Expanding Liver Transplant Immunosuppression Minimization Via Everolimus
Study Phase: Phase 2
Recruitment Status: Recruiting
Start Date: September 12, 2024
End Date: June 01, 2029
Inclusion Criteria:
1. Subject and/or legal guardian must be able to understand and provide informed consent
2. Adult recipient of first liver transplant alone (de novo)
3. Estimated glomerular filtration rate >=30 ml/min/1.73m^2 at enrollment using the CKD-EPI 2021 equation
4. Treatment with tacrolimus therapy, with or without mycophenolic acid derivatives and/or corticosteroids
5. Female subjects of childbearing potential with negative pregnancy test upon study entry
6. All subjects of reproductive potential agreeing to use contraception for the duration of the study
7. Previous vaccination or documented immunity to varicella, measles, hepatitis B, pneumococcus, influenza, zoster (if >=19 years old), and 2019-nCoV (COVID-19) as outlined in the DAIT Vaccination Guideline
Exclusion Criteria:
1. Inability or unwillingness of a participant to give written informed consent or comply with study protocol
2. Active unresolved systemic viral, bacterial, fungal, or parasitic infection requiring oral or intravenous anti-infective therapy
3. History of autoimmune liver disease including autoimmune hepatitis, primary sclerosing cholangitis, and/or primary biliary cirrhosis, or other contraindications to drug withdrawal
4. History of non-hepatic autoimmune disease requiring current or future systemic immunosuppressive therapy other than per study protocol
5. History post-transplant of Hepatic Artery Thrombosis or Portal Vein Thrombosis.
6. Chronic use of systemic glucocorticoids, biological immunomodulatory therapy, or other immunosuppressive agents other than per study protocol
7. History of hepatitis B or C virus infection with detectable viral PCR at enrollment
8. History of prior organ transplantation (liver or other type)
9. History of >= 2 biopsy-proven acute cellular rejection episodes of any severity, >=1 moderate to severe rejection episode (histologically defined or requiring lymphodepletion therapy), or >= 1 antibody- mediated rejection episode
10. Active treatment with any mTOR-inhibitor agent (everolimus, sirolimus)

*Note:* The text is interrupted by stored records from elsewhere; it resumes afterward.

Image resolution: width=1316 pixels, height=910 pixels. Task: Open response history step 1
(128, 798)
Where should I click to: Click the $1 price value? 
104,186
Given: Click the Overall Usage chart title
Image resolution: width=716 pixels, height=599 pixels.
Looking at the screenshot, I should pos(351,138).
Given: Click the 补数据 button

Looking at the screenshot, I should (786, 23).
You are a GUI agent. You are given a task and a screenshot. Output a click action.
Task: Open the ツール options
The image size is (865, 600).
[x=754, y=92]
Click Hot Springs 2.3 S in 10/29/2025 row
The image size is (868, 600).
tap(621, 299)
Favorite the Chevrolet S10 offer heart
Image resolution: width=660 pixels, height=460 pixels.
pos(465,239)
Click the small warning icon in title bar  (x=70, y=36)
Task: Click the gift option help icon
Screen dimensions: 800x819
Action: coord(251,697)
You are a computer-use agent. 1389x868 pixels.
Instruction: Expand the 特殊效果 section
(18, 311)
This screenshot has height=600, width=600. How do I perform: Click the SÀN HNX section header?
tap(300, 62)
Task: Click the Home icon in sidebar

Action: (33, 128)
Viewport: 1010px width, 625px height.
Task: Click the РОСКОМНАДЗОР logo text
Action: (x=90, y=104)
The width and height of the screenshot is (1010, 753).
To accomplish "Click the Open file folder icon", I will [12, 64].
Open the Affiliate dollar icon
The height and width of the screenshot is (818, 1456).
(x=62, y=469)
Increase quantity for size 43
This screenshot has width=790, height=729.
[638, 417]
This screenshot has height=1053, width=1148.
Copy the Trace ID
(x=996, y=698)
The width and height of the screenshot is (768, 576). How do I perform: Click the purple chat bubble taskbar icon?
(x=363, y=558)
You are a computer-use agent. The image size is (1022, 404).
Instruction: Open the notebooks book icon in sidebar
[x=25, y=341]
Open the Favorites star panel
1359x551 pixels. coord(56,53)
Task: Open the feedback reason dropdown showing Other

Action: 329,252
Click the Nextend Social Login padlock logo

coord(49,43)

11. Contraindication to treatment with everolimus (open wound or wound infection; urine protein: creatinine ratio > 0.5; significant pancytopenia (any of the following: WBC <1.5 K/uL or ANC <1000 cells/microL or actively being treated with GCSF; Hb <8.0; platelet count <50K); serum triglycerides > 1000 mg/dL; other per PI)
12. Abnormal liver function tests on study entry: Total Bilirubin (TB)>1.5 mg/dL and Direct Bilirubin (DB) >1.0 mg/dL, Alkaline Phosphatase (AP) >200 U/L, and Alanine Aminotransaminase (ALT)>60 U/L
13. Pregnant on enrollment or plan to become pregnant during the study period
14. Participation in another clinical trial that would interfere with this study's procedures and intervention:
1. Use of investigational biologic or drug (within 8 weeks of study enrollment)
2. Additional blood collection that would exceed research blood draw limits
3. Any other procedure or intervention, in the investigator's opinion would interfere with this study
15. Received live attenuated vaccine(s) within 2 months of enrollment
16. Current, diagnosed, mental illness or current, diagnosed, or self-reported drug or alcohol abuse that, in the opinion of the investigator, would interfere with the participant's ability to comply with study requirements or that may impact the quality or interpretation of the data obtained from the study
17. Past or current medical problems or findings from physical examination or laboratory testing that are not listed above, which, in the opinion of the investigator, may pose additional risks from participation in the study, may interfere with the participant's ability to comply with study requirements or that may impact the quality or interpretation of the data obtained from the study.